** BEGIN Input data **
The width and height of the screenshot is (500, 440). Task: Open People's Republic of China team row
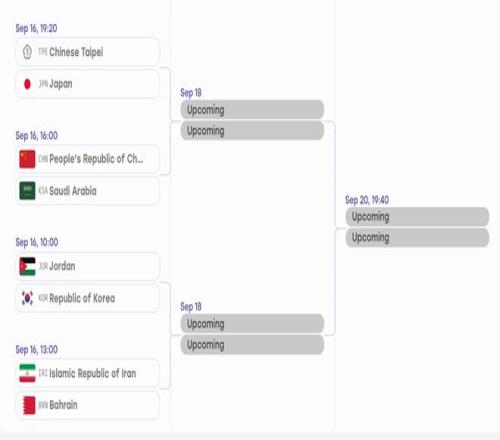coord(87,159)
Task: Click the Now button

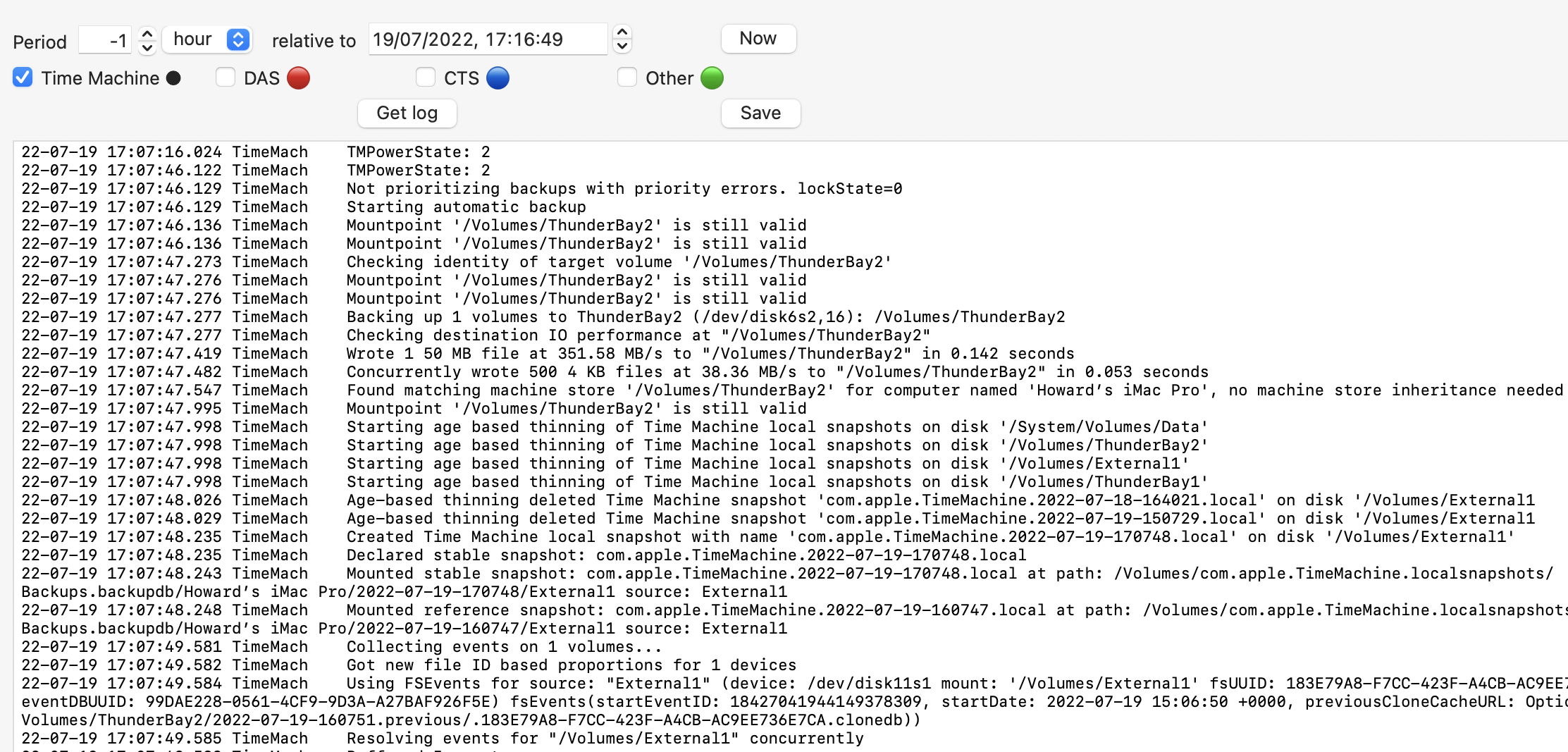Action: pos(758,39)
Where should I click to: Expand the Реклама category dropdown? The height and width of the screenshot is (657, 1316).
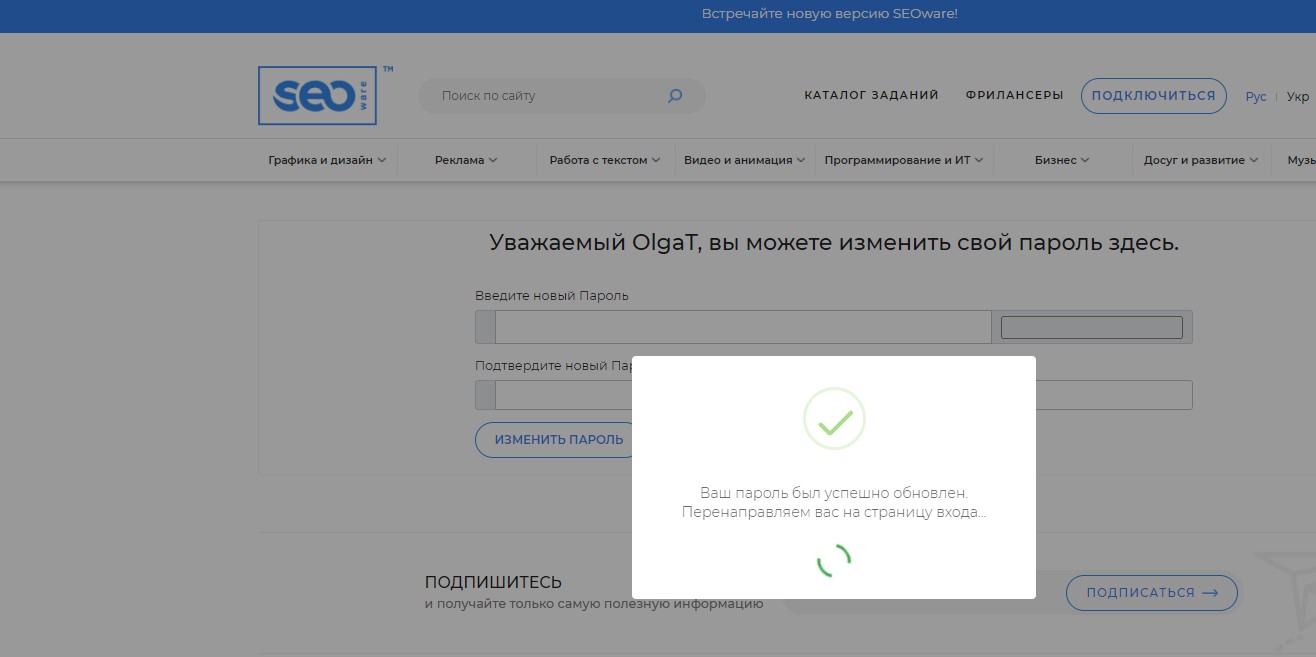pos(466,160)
** END Input data **
Work required –
Count how many lines of the material contain the string "height", treating case as significant. Reply with the number only.

Output of the exercise –
2